DXを推進するにあたって、何から着手すれば良いかわからない

DXを推進するにあたって、何から着手すれば良いかわからない
悩み・課題
DX推進の必要性を感じており、一定の投資を行う準備はできている。しかし、中長期的に会社を変革するようなDXの取組方針に対するイメージをまだ持てていない。

悩み・課題を抱える企業・担当者の想定プロフィール
50代男性 代表取締役
業種:製薬メーカー
資本金:10億円
売上高:250億円
従業員数:600人
企業フェーズ:安定・拡大期

考えうる解決策は?
そもそも、DXはデジタル技術やデータなどを用いて顧客価値を高め続けていくための長期の変革活動であり、そのために企業として何を変革していくかという議論が出発点となる。

FMIは、DXを通じて主に変革すべき対象は以下の4つだと考える。

  1. ビジネスプロセス変革
  2. ビジネスモデル変革
  3. 組織・風土変革
  4. 社会変革

経営層にはまず、自社全体を俯瞰しながら、「中長期的にどのように社会を変革していく企業体でありたいか」、「社会に対して、より良い価値を創出する企業に生まれ変わっていくためにどのような組織・風土を築いていきたいか」などの問いを立て、「D(Digital)」よりも先に「X(Transformation)」について深く議論することを推奨したい。

そのためには、将来設計から逆算して道筋を定める、バックキャスト的な設計プロセスが求められる。

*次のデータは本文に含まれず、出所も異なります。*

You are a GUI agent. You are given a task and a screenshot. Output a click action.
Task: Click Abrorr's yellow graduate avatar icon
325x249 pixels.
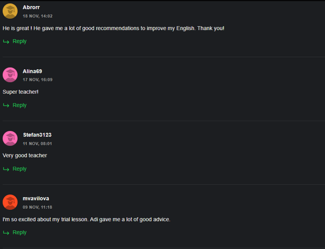[10, 11]
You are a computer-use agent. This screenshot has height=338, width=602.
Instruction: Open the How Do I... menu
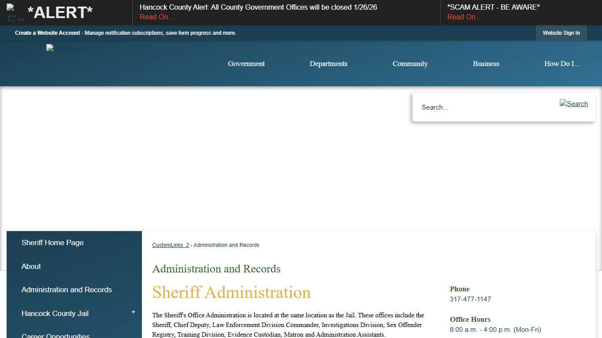(x=561, y=63)
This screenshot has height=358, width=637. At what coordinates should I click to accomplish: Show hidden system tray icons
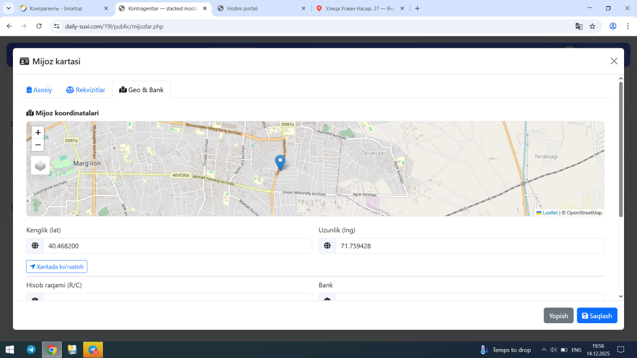click(543, 350)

テクノロジーにより社会全体が変容していく中、「中長期でどのようなビジネスモデルを構築する必要があるか」、「一筋縄ではいかないビジネスモデル変革に向けて、まずはどのように既存のビジネスプロセスを変革していくか」などという検討事項から具体的な取組方針を考えることも得策だ。

DX戦略をどのように描けば良いかわからない

DX戦略をどのように描けば良いかわからない
悩み・課題
DXを推進しているものの、「戦略」ではなく、現場のDX活動を寄せ集めているボトムアップ的な「施策の集合体」になってしまっている。

悩み・課題を抱える企業・担当者の想定プロフィール
30代 男性 DX推進部 チームリーダー
業種:商社
資本金:150億円
売上高:2,000億円
従業員数:1,500人
企業フェーズ:衰退・再成長期

考えうる解決策は?
先述のように、当社が定義するDXを構成する主な要素は、ビジネスプロセス変革、ビジネスモデル変革、組織・風土変革、社会変革の4つ。そして、これらの変革の実現に共通して必要となるのが、組織を横断したデータの利活用だ。

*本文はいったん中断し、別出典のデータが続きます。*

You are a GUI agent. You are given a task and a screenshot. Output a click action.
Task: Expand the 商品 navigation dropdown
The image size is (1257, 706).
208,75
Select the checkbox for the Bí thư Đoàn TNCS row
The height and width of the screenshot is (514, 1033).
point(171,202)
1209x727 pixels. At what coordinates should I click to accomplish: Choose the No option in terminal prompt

経営層や事業トップは、「取り組みを通じてどのようにデータを取得・統合・分析し、顧客価値につなげていくか」という問いや、「自社におけるデータドリブン経営とは」、「それを支えるデータドリブンオペレーションとは」という問いについて考えることが好ましい。

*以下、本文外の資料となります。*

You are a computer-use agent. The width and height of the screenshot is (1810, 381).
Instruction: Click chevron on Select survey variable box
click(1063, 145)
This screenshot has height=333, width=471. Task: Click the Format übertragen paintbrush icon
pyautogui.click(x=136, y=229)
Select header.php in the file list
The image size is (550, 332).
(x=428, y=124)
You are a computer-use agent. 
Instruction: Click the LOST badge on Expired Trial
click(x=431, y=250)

そこで特に重要となる視点は、バリューチェーン上で取得するデータから、マーケティングのWho(誰に)、What(どのような価値を)、How(どのように届けるか)に関わる示唆をどのように得て、組織横断で顧客価値を高めていくかだ。そうした示唆を基に、組織の壁を越えて、どのようなビジネスプロセス、ビジネスモデルへと段階的に移行していく必要があるのかを考え、メンバーを巻き込みながら設計するのがリーダー層の役割だ。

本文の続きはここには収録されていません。